Russian director Andrey Zvyagintsev (The Return, Elena) made a big impression on Cannes audiences with Leviathan, and though it won only the Best Screenplay award rather than the Palme d'Or, the film remains one of the most anticipated winter releases thanks to the big Cannes buzz. Leviathan reworks the Book of Job as it charts a small-town battle between a family and local officials, and draws in themes of corruption, class, and oppression as the battle escalates. Watch the new Leviathan trailer below.

Leviathan stars Alexey Serebryakov, Elena Lyadova, Vladimir Vdovitchenkov, Roman Madyanov, Anna Ukolova, Alexey Rozin and Sergey Pokhadaev. It opens on December 31. Trailer via Palace Films.

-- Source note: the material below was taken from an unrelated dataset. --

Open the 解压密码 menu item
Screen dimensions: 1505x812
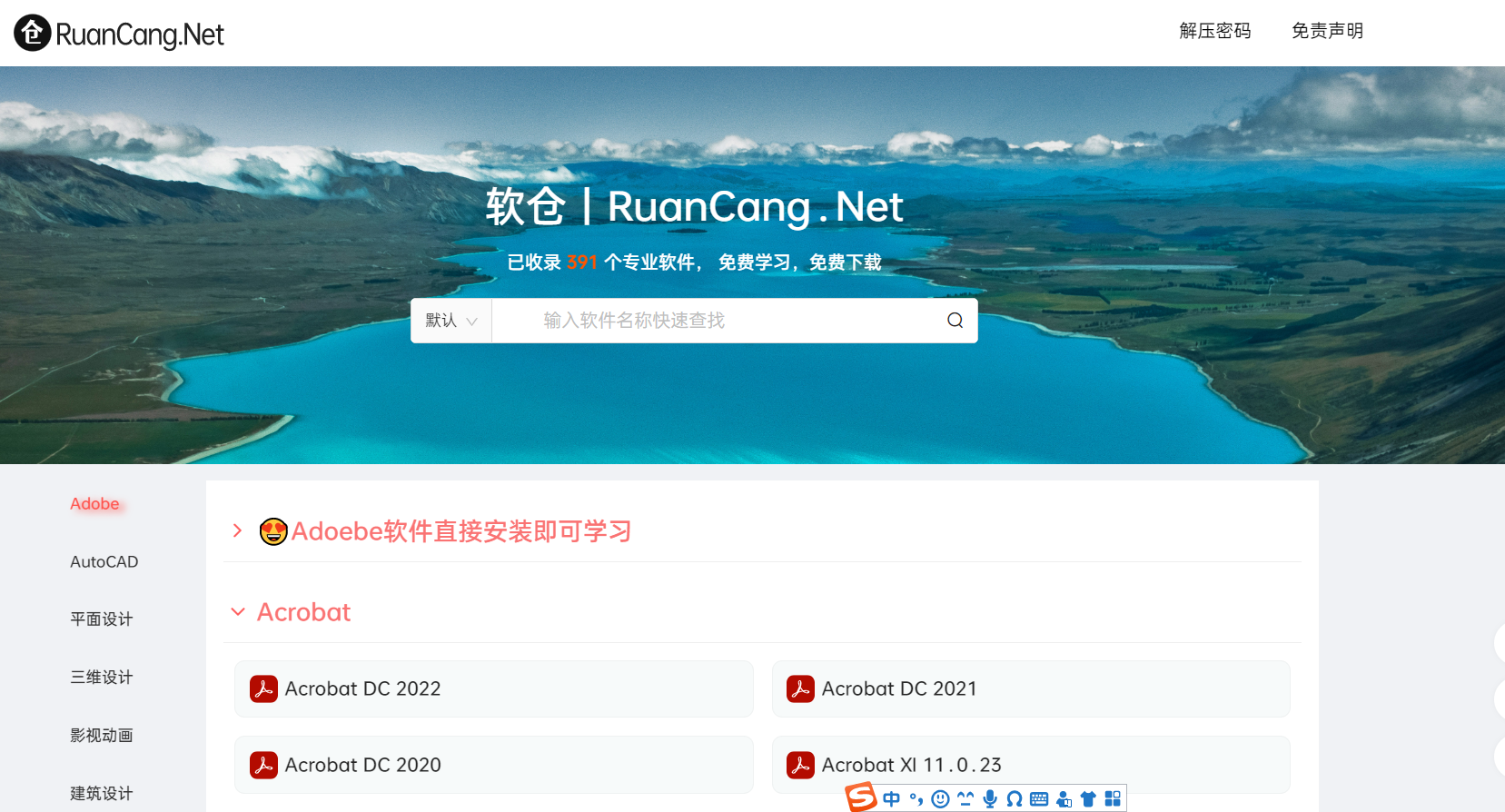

Kolia (the magnetic Alexey Serebryakov) lives in a coastal village near the Barents Sea in Northern Russia, running an auto-repair shop from the garage of his childhood home, shared with young wife Lilya (Elena Lyadova) and his teenage son from a previous marriage. The family's world is under threat: Vadim Sergeyich (Roman Madyanov), the imperious town Mayor, has slapped a compulsory acquisition order on Kolia's prime land, earmarking the site for a development of undetermined but dubious funding (and offering risible, token compensation). To Sergeyich's great surprise, Kolia enlists the help of ex-army friend Dmitri (Vladimir Vdovitchenkov), now a hotshot lawyer from Moscow. Dmitri has uncovered some highly incriminating evidence that he believes will force the Mayor to back down, even if he has secrets of his own. Soon tempers and passions are inflamed, events spiral out of control, and lives are placed at stake.

Zvyagintsev's deftly-drawn and morally complex thriller is an electrifying, vodka-fuelled examination of the familial, sexual and judicial tangles of ordinary human lives, played out against the monstrous machinations of Putin's seemingly unchecked regime. Saturated with incredible imagery, superb performances and sly, Kafkaesque humour, this astounding and frequently surprising masterwork should, quite simply, not be missed.